На следующий день Козлов спросил Вурста:
- Вчера вы сказали, что я хитрый? Почему?
- Вы хитрый? - на овальном, холеном лице зондерфюрера мелькнуло подобие улыбки.- В первый раз слышу. Ничего подобного не говорил.
- Отказываетесь от собственных слов?
- Не помню, Александр Данилович, не помню. Возможно, один из нас хватил лишнего… Или я, или вы…
Он так и не признался. Не без умысла, конечно.
Зондерфюрер был моложе капитана Вольфа» ему не было и сорока лет. Родился он в Москве, но о ней никогда не вспоминал. Без всяких на то оснований он причислял себя к чистокровным арийцам и пренебрежительно относился не только к русским, которых и до войны ненавидел, но и к немцам неарийского происхождения. Из своих прямых начальников он признавал одного полковника. Больше того - боялся его. Именно это в какой-то мере спасало Козлова. Вурст знал, что шеф высоко ценит русского разведчика, и вынужден был считаться с этим. Настоящий немец, по его твердому убеждению, должен думать так, как думает его шеф. Все немцы должны думать так, как думает их фюрер.
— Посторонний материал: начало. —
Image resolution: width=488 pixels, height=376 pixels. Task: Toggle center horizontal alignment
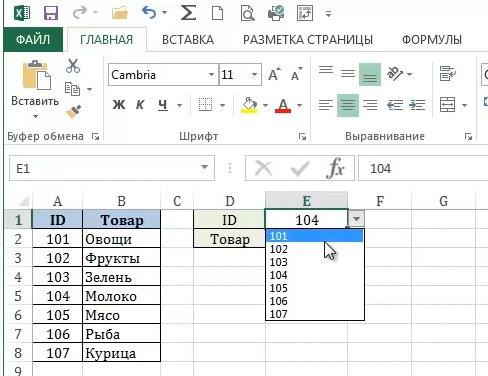pos(348,105)
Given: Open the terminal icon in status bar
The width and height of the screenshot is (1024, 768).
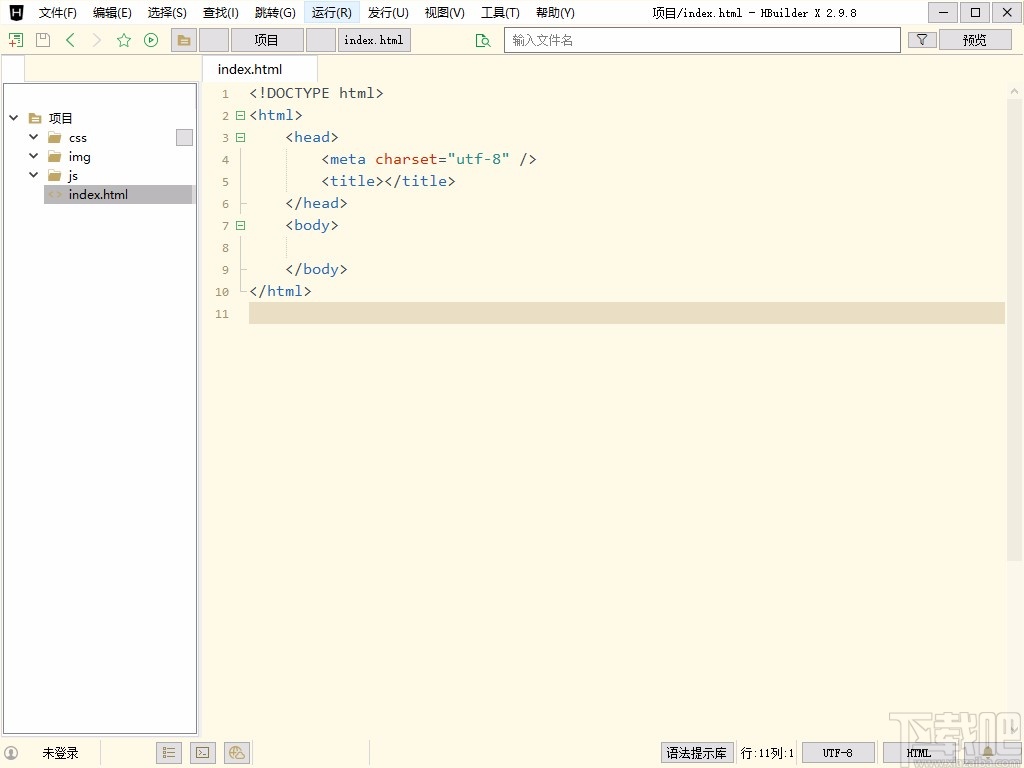Looking at the screenshot, I should click(x=202, y=753).
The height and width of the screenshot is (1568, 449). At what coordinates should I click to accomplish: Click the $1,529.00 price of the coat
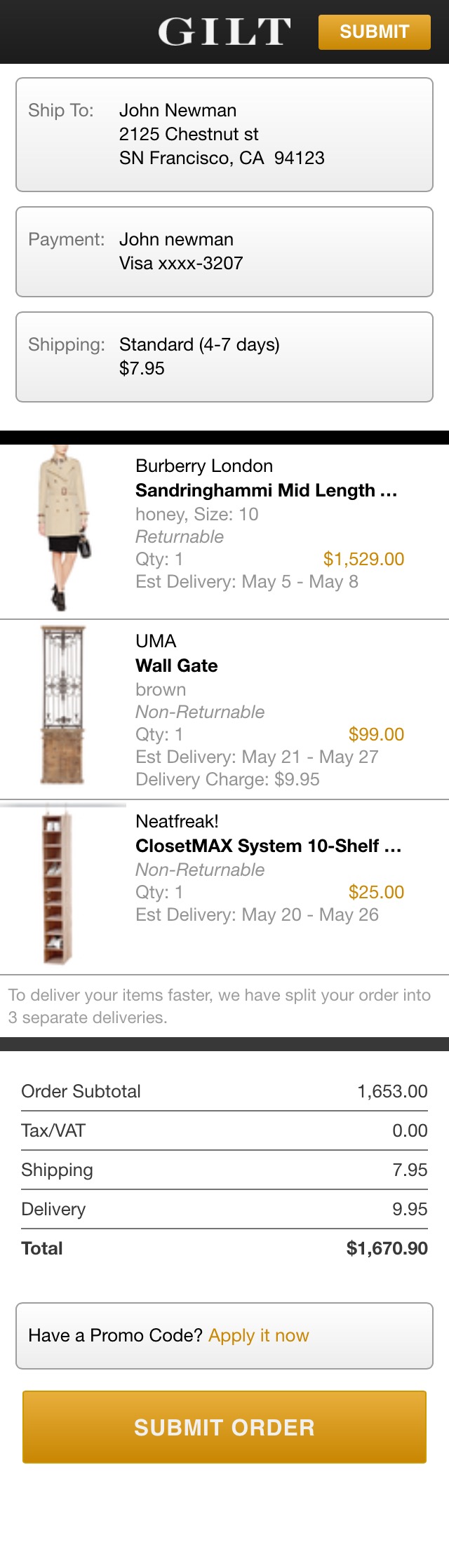(363, 559)
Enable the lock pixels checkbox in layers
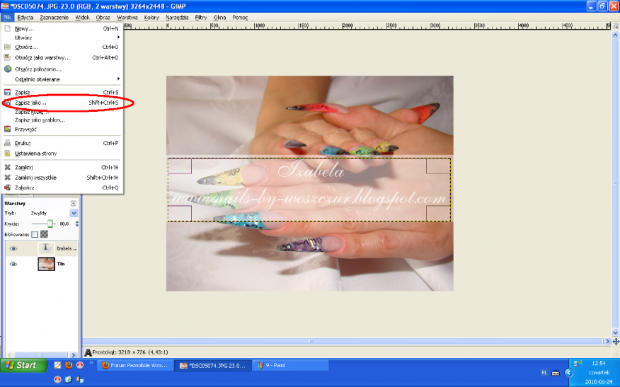This screenshot has height=387, width=620. tap(34, 234)
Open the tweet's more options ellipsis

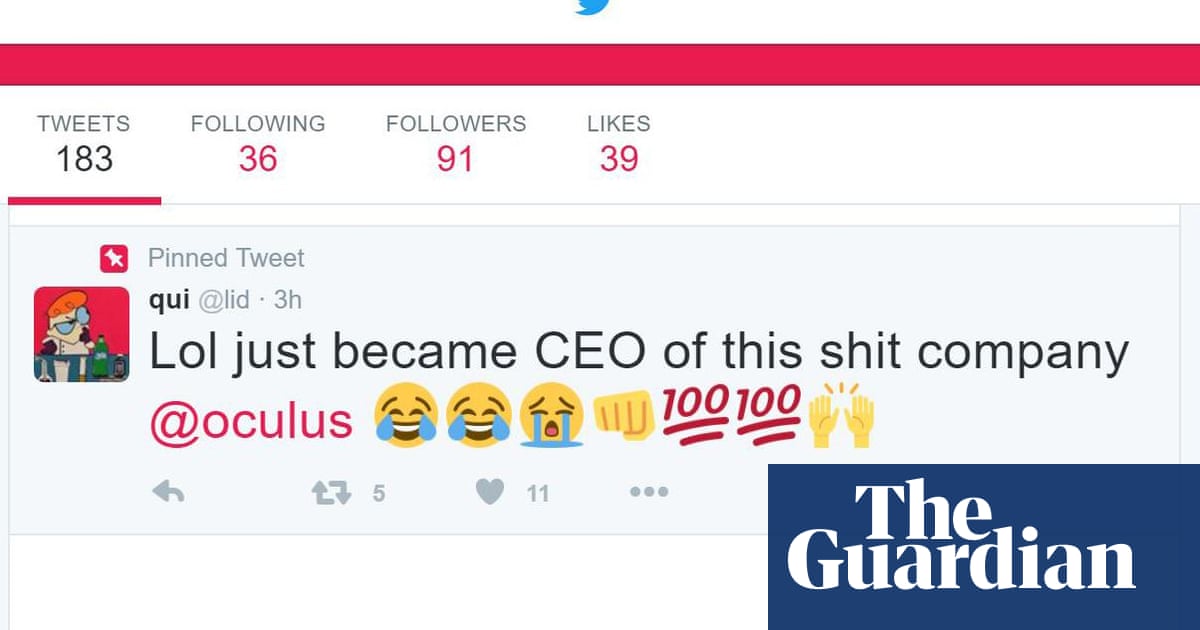pos(648,492)
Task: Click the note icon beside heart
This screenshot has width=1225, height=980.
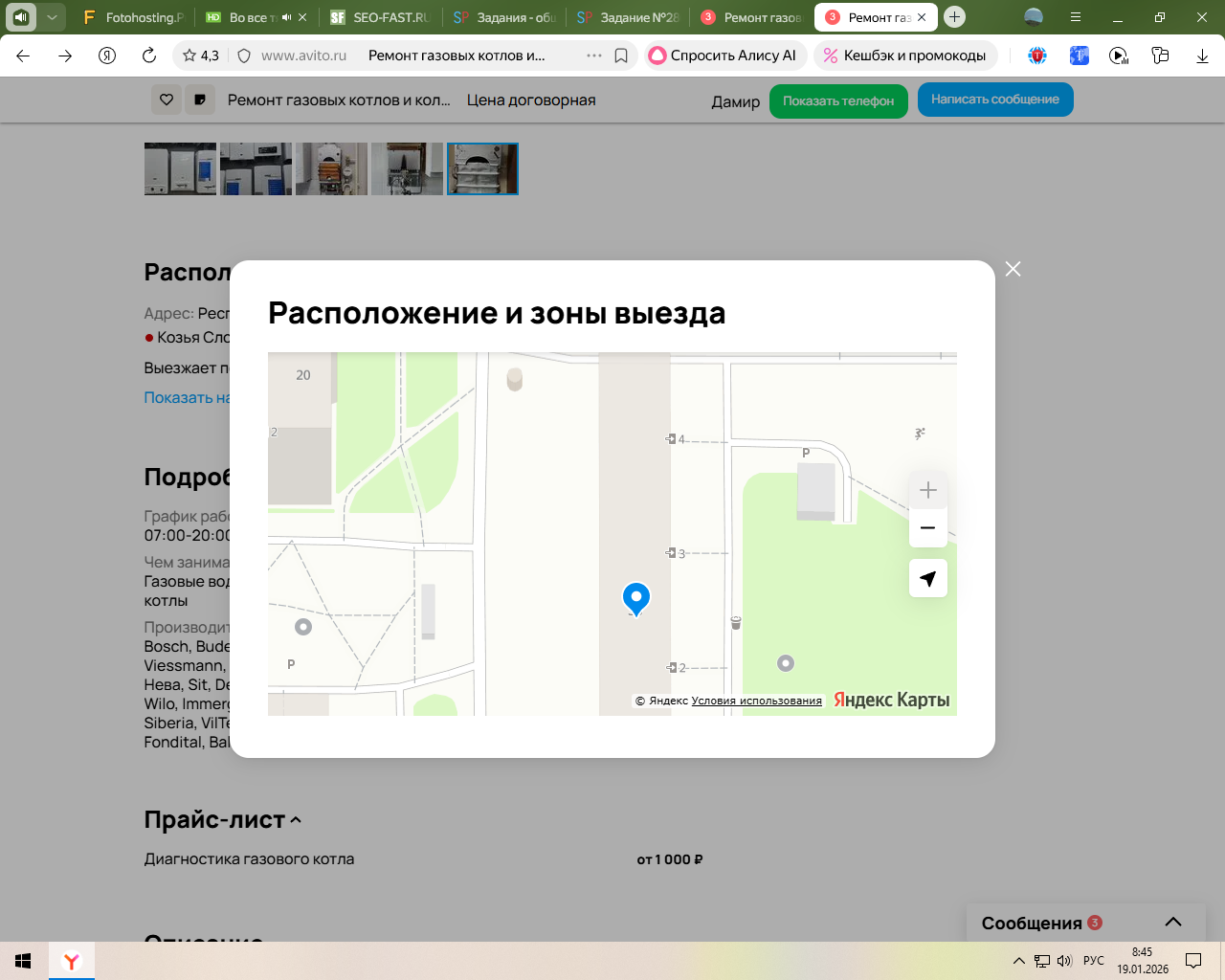Action: tap(200, 100)
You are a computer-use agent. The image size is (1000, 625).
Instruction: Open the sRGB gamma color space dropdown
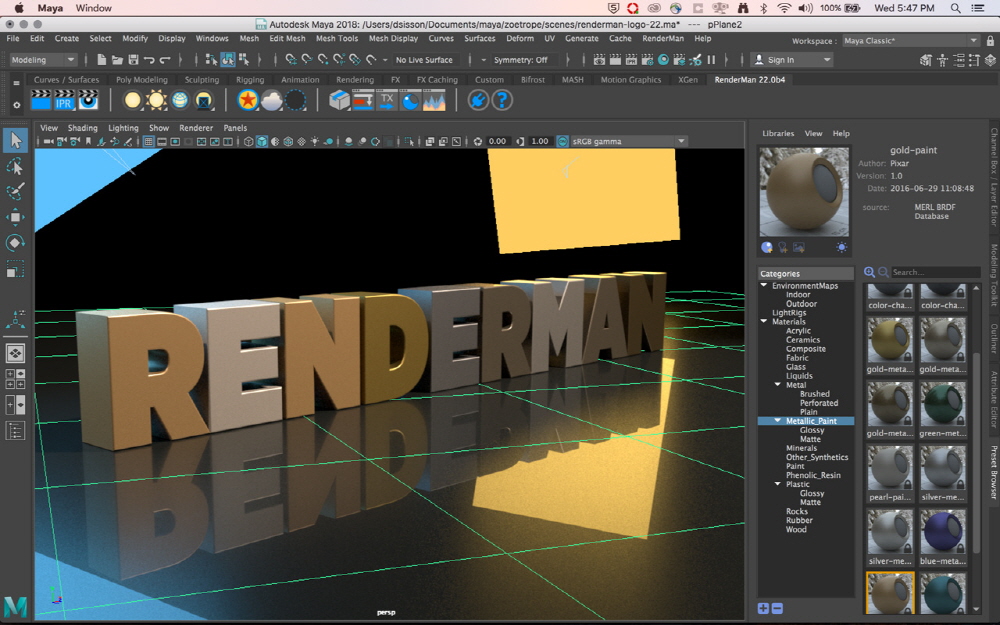pos(621,141)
Он был доволен своим положением и своими обязанностями в разведшколе. Выявление неблагонадежных лиц среди курсантов доставляло ему истинное удовольствие. Он принюхивался к каждому, как ищейка принюхивается к следу. И хватка его очень напоминала мертвую хватку дрессированного пса. Единственное,, что его не устраивало и чем он был откровенно недоволен,- это звание. Все-таки зондерфюрер не офицер. Правда, форма его мало отличалась от офицерской. Разница была лишь в погонах и петлицах. Жгуты на погонах были не чисто серебряные, в них вплетались и нити коричневого цвета. Петлицы тоже с коричневыми прожилками и гораздо уже офицерских. Словом, совсем не то, о чем он мечтал и чего, как ему казалось, был достоин. С Меншиковым: себя не сравнивал, потому что любое звание офицера РОА, даже полковничье, не имело для немцев никакого значения. А вот капитан Вольф - иное дело. Капитан германской армии - это звучит! Но не беда, утешал себя
Вурст, война продолжается, офицером она еще сделает.
В Летцене их поджидали. Полк был выстроен на плацу, и уже немолодой, располневший, с двумя подбородками полковник, какой-нибудь недобитый врангелевец, крикнул хриплым, срывающимся голосом: «Смирно, равнение на середину!» Чеканя шаг, он поспешил навстречу вышедшему из машины (Начальнику разведшколы.
- Господин капитан,-доложил запасник,- офицеры вверенного мне полка по вашему приказанию построены!
- Вольно!-даже не поздоровавшись со строем, Вольф небрежно махнул рукой.- Говорить будет поручик Александр Меншиков. Это ваш, русский. Два года назад он добровольно согласился служить . немецким вооруженным силам. Поручик блестяще выполнил ответственное задание нашего командования, награжден медалями «За храбрость» трех степеней и, как видите, удостоен офицерского звания… Господин Ментиков, говорите!